What to do -
After locating the line with "Image resolution: width=960" in the data that follows, return it and every later line exactly, up to and including the line with "You are a computer-use agent. Image resolution: width=1920".

━━━ Source material ━━━

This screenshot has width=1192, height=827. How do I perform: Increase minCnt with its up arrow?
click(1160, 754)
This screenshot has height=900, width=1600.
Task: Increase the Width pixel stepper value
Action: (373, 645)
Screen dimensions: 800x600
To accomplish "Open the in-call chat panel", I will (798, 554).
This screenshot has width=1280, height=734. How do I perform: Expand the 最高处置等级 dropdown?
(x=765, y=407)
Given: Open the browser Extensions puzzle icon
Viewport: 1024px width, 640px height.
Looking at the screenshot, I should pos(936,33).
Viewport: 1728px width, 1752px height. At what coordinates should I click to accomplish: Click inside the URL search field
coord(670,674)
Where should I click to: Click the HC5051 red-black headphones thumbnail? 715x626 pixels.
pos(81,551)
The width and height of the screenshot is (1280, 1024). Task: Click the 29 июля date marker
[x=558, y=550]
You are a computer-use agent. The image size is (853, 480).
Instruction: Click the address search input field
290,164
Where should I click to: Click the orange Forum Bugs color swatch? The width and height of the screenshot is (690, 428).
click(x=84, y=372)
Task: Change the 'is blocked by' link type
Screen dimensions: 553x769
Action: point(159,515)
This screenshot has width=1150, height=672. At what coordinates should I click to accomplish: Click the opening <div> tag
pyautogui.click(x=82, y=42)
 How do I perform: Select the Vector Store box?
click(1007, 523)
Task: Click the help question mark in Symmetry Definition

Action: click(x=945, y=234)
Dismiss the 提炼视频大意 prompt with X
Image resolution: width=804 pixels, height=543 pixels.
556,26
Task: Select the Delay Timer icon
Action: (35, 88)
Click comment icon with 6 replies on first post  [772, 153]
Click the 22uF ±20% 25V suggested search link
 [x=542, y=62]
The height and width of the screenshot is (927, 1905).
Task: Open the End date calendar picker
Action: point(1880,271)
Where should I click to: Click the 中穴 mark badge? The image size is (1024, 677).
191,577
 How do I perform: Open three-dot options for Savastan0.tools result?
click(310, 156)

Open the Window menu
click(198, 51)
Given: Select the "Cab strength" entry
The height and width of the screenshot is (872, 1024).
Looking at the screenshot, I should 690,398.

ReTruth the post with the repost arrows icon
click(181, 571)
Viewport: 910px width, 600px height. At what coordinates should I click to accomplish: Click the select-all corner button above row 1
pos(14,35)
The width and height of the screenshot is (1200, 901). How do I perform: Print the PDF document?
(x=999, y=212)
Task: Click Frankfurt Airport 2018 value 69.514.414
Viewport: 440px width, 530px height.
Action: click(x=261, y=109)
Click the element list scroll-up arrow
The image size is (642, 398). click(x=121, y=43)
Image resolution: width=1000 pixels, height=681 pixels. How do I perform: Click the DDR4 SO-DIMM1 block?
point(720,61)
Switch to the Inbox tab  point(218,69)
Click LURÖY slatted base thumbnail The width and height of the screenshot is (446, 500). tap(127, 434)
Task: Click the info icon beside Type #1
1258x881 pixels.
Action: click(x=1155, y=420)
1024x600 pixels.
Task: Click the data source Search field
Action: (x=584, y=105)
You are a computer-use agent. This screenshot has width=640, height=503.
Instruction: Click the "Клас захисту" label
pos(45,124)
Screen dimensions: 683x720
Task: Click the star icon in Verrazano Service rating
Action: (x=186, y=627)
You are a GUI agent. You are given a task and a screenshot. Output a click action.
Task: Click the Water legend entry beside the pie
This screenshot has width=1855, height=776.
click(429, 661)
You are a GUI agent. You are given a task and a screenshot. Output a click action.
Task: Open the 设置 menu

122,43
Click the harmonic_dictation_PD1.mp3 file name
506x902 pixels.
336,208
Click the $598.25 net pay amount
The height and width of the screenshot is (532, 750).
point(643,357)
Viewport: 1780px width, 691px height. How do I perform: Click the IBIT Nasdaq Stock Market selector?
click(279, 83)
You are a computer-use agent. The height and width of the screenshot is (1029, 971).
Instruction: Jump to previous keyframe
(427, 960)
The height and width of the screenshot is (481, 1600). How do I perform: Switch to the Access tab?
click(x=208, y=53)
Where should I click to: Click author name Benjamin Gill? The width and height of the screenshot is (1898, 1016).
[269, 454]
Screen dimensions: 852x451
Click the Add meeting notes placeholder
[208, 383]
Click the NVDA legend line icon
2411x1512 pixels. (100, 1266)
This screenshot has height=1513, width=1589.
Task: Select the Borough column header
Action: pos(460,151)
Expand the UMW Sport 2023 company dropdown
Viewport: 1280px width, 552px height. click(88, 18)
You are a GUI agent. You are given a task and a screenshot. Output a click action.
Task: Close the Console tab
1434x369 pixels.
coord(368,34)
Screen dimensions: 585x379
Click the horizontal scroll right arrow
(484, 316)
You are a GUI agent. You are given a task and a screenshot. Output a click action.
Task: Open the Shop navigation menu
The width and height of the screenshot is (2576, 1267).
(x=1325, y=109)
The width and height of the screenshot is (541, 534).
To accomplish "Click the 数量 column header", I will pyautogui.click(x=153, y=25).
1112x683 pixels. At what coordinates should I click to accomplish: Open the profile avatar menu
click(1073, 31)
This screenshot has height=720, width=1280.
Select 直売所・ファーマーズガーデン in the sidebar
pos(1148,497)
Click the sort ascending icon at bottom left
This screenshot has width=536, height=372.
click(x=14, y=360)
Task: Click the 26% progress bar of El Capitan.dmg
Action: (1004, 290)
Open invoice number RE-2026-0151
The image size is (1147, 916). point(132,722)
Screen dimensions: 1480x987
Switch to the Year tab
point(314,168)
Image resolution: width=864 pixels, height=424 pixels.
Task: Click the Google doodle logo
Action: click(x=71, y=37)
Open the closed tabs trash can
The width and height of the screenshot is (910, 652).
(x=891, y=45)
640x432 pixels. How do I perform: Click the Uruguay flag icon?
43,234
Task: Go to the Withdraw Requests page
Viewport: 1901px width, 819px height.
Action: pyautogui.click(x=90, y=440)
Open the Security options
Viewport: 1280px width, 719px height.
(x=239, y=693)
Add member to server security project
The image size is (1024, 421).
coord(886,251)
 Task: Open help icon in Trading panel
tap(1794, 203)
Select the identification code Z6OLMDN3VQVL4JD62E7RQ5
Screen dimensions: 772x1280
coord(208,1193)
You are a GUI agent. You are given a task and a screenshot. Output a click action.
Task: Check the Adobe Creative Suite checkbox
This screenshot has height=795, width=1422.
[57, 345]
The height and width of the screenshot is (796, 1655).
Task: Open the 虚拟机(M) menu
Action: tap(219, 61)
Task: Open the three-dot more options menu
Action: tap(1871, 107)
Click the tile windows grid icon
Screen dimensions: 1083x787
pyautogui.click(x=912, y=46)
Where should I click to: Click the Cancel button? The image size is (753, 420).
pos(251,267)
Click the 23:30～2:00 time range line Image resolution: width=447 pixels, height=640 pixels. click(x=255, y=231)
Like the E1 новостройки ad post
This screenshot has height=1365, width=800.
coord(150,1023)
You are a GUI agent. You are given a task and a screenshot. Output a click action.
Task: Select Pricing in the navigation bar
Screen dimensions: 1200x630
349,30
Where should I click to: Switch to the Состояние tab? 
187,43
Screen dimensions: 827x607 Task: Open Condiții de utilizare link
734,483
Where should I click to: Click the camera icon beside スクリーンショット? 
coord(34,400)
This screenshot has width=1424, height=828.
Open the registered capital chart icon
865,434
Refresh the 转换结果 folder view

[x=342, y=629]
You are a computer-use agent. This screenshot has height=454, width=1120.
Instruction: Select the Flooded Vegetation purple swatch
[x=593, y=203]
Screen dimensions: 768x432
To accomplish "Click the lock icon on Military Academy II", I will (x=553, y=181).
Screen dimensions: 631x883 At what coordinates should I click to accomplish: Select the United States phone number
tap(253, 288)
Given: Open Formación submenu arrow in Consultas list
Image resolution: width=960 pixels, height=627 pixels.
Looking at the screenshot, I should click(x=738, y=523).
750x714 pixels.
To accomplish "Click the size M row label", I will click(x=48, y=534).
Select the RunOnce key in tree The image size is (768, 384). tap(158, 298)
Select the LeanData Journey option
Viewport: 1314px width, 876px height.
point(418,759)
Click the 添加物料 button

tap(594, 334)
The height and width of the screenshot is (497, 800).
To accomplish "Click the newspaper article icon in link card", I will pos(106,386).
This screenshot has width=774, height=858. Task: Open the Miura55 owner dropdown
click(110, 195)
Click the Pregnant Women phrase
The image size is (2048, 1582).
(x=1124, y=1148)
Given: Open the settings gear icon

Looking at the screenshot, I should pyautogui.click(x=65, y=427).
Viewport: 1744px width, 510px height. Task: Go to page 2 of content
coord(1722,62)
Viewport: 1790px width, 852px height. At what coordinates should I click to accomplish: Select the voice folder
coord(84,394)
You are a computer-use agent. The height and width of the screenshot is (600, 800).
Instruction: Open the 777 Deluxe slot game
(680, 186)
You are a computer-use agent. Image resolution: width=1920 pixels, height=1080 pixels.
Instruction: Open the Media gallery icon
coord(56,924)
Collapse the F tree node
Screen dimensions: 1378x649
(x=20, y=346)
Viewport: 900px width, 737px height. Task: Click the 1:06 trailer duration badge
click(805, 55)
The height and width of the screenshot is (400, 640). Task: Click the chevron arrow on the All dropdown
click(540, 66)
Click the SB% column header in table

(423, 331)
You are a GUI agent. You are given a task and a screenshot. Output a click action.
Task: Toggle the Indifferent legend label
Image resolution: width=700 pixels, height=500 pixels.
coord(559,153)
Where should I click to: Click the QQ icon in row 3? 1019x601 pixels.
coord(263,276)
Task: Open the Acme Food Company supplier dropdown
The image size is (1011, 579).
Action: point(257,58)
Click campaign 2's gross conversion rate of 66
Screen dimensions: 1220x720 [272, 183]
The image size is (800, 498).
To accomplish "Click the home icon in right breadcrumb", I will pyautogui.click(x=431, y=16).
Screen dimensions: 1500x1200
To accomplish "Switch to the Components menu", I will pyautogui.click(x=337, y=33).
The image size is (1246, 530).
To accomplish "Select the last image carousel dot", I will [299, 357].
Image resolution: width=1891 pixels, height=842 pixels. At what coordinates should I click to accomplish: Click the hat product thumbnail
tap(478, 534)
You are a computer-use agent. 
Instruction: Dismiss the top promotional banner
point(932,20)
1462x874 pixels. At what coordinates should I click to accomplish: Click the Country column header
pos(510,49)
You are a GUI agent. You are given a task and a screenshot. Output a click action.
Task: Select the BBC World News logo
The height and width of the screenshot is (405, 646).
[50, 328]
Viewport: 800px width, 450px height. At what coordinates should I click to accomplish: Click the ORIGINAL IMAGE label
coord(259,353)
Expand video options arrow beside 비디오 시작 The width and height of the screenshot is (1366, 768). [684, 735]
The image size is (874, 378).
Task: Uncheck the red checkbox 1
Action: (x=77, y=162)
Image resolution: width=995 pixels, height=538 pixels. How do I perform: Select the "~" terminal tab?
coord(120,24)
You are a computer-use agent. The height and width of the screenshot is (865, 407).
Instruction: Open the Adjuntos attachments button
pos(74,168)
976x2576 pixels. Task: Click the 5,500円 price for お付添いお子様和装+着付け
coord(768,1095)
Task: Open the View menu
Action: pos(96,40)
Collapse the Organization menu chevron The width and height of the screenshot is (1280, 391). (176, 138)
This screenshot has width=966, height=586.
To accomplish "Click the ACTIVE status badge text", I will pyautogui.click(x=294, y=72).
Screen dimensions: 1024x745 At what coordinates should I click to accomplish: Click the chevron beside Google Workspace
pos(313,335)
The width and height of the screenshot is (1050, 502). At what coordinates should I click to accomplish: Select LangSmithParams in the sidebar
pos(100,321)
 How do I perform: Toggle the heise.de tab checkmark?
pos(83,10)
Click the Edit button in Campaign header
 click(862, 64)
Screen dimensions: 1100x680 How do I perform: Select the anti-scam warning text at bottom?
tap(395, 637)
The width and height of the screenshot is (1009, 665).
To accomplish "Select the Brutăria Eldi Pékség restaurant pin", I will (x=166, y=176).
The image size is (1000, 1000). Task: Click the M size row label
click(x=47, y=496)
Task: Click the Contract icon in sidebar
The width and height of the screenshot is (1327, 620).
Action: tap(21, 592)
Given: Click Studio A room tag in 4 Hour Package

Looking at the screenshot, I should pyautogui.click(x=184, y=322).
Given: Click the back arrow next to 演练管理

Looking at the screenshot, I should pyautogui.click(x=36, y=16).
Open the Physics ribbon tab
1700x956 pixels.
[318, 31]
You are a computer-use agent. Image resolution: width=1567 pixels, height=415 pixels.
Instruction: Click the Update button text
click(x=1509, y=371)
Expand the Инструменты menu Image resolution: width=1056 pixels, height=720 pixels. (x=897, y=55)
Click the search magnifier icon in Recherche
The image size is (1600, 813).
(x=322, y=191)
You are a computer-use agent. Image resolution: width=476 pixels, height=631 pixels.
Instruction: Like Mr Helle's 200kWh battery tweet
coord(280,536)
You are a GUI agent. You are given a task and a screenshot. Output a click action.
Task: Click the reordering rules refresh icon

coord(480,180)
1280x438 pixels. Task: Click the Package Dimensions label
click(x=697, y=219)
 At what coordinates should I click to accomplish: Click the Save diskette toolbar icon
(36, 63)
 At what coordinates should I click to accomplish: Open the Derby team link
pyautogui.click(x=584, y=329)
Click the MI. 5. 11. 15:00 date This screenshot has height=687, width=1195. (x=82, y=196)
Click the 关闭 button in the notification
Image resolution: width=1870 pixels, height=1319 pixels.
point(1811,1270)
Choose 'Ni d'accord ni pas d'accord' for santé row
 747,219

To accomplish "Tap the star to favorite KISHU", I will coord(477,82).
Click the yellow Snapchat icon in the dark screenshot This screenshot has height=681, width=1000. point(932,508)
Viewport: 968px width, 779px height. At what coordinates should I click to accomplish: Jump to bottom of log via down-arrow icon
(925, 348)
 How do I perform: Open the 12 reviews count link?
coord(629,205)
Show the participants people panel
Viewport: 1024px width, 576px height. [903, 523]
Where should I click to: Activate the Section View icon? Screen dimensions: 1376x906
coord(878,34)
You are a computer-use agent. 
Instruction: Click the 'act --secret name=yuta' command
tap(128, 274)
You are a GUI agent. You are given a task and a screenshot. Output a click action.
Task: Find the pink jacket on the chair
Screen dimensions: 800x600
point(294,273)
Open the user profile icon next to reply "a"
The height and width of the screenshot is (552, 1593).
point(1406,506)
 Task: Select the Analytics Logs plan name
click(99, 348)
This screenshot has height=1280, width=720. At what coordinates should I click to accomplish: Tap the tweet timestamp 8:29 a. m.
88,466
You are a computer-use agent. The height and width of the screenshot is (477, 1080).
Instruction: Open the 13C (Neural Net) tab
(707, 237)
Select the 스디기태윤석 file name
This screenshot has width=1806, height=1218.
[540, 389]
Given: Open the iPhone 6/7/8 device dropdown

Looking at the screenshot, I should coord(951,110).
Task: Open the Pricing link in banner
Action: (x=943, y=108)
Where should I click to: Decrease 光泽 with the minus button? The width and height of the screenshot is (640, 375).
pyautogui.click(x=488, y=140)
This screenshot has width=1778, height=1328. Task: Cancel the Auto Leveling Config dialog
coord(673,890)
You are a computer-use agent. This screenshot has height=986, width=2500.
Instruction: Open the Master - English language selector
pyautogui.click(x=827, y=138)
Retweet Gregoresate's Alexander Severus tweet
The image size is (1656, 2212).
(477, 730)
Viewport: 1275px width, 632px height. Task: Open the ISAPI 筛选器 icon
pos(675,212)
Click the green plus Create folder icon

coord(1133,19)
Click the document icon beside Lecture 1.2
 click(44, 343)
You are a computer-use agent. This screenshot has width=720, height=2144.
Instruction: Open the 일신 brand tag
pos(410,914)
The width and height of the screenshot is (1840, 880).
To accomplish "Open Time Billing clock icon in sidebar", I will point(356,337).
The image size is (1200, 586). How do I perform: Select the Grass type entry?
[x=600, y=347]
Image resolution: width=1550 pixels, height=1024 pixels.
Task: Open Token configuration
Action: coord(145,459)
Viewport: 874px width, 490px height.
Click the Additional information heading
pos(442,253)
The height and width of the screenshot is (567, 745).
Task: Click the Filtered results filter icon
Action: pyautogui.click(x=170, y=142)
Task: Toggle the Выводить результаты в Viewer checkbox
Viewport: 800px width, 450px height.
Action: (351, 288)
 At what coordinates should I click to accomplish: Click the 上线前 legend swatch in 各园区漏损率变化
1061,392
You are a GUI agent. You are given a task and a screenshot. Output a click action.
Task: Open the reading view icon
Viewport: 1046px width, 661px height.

━━━

Result for this task -
Image resolution: width=960 pixels, height=627 pixels.
Looking at the screenshot, I should click(x=738, y=523).
750x714 pixels.
To accomplish "Click the size M row label", I will click(x=48, y=534).
Select the RunOnce key in tree The image size is (768, 384). tap(158, 298)
Select the LeanData Journey option
Viewport: 1314px width, 876px height.
point(418,759)
Click the 添加物料 button

tap(594, 334)
The height and width of the screenshot is (497, 800).
To accomplish "Click the newspaper article icon in link card", I will pos(106,386).
This screenshot has width=774, height=858. Task: Open the Miura55 owner dropdown
click(110, 195)
Click the Pregnant Women phrase
The image size is (2048, 1582).
(x=1124, y=1148)
Given: Open the settings gear icon

Looking at the screenshot, I should pyautogui.click(x=65, y=427).
Viewport: 1744px width, 510px height. Task: Go to page 2 of content
coord(1722,62)
Viewport: 1790px width, 852px height. At what coordinates should I click to accomplish: Select the voice folder
coord(84,394)
You are a computer-use agent. The height and width of the screenshot is (600, 800).
Instruction: Open the 777 Deluxe slot game
(680, 186)
You are a computer-use agent. Image resolution: width=1920 pixels, height=1080 pixels.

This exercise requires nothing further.